Это была настоящая приходо-расходная книга, вроде тех, что хранились некогда в семьях и которые, по выражению старика Монтеня, «так забавно просматривать, дабы отвлечься от кручины…» Но тут, наоборот, от чтения книжки кручина становилась только сильнее, и когда по вечерам г-жа Эпсен вместе с Лори перелистывала книжку, глаза обоих заволакивались слезами, и они не решались взглянуть друг на друга.
Бедный Лори словно вторично овдовел; он не носил траура по этой утрате, но она была, пожалуй, еще тяжелее первой, ибо к ней примешивалось чувство унижения от мысли, что он не сумел завоевать это девичье сердце, с виду столь безмятежное, а в действительности жаждавшее великой страсти, обретенной в более высокой сфере. Хотя Лори не признавался себе в этом, отъезд Элины принес некоторое успокоение ране, нанесенной его самолюбию: не он одни оказался покинутым, и теперь у них с матерью, сближенных общим горем, восстановились прежние задушевные отношения. Придя из конторы, он поднимался к г-же Эпсен, чтобы узнать, нет ли новостей, проводил здесь у камина долгие часы, слушая все тот же рассказ, в котором все те же фразы сопровождались все теми же взрывами рыданий, и среди незыблемости окружающих предметов, в тиши маленькой гостиной, лишь изредка нарушаемой криками с бульвара, он невольно искал Элину и ее бабушку в их излюбленном уголке, в том уголке, который так долго оживлялся звонким смехом его дочурки и где теперь сгущались мрак и забвенье — неизбежные спутники смерти и разлуки.
Днем г-жа Эпсен не могла оставаться дома одна. Покончив с несложными хозяйственными делами, она уходила к кому-нибудь из друзей, из своих прежних воскресных «декораций», которые по кротости своей соглашались вновь и вновь слушать рассказ о похищении девушки и об отваре чилибухи.
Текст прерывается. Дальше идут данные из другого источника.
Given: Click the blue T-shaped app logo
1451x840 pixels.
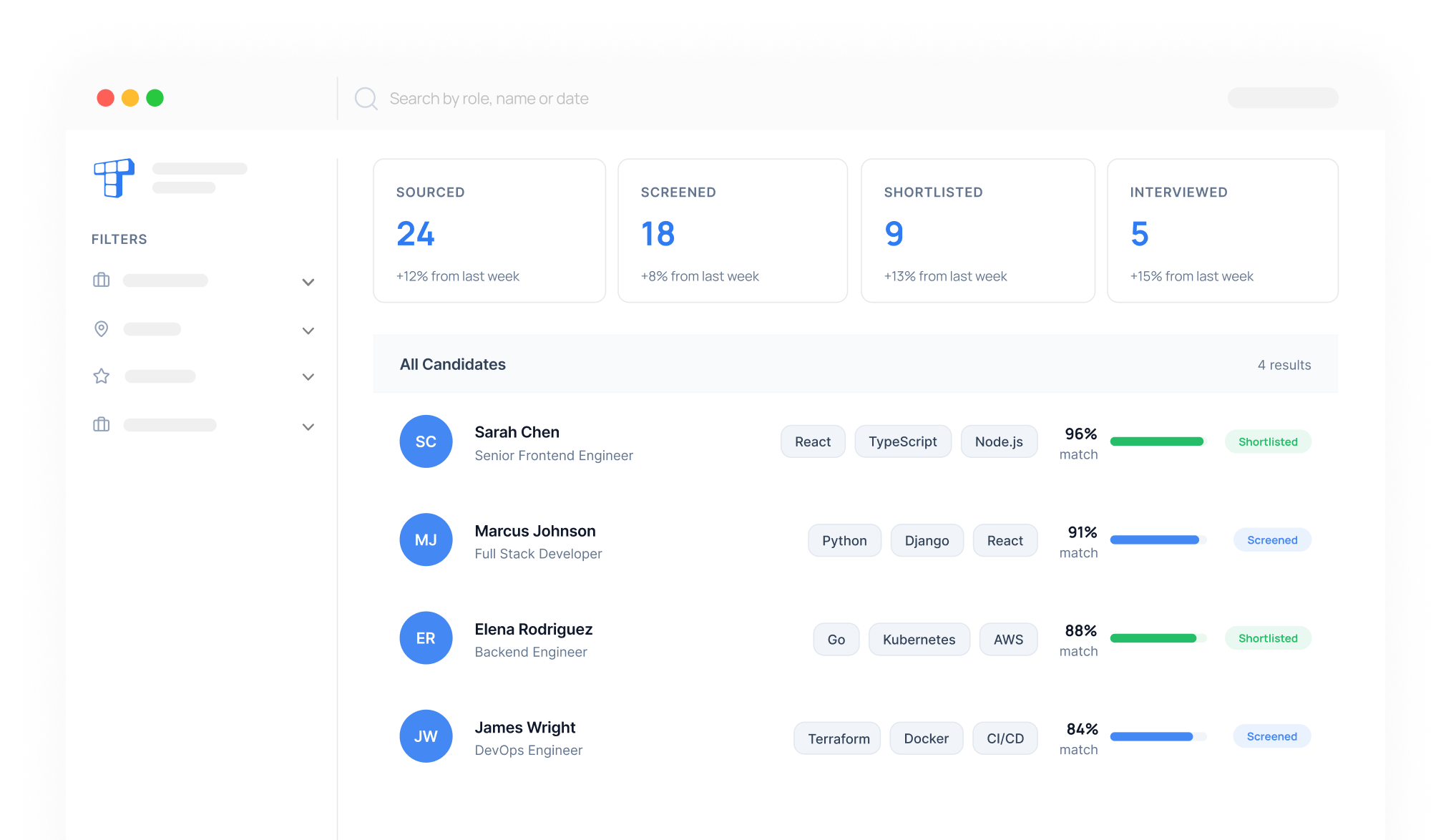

Затем, под влиянием возбуждения, которое обычно сопутствует навязчивой идее, как будто тело берет на себя задачу восстановить равновесие в организме, она наугад бродила по улицам, в толпе тех бесчисленных парижских бездельников, что присоединяются к любому скопищу зевак, останавливаются у любой витрины, стоят, облокотившись о перила мостов, на все взирая одним и тем же безразличным взглядом — и на реку, и на опрокинувшийся омнибус, и на выставку последних новинок моды. И как знать, сколько изобретателей, поэтов, одержимых, преступников и безумцев насчитывается среди этих людей, которые бредут куда глаза глядят, спасаясь от угрызений совести или устремляясь за несбыточной мечтой! Ослепленные какой-нибудь идеей, одинокие даже в огромной толпе, эти бродяги — самые занятые люди, и ничто не в силах вывести их из задумчивости-ни облако на небе, ни случайно толкнувший их прохожий, ни книга, которую они листают, не читая.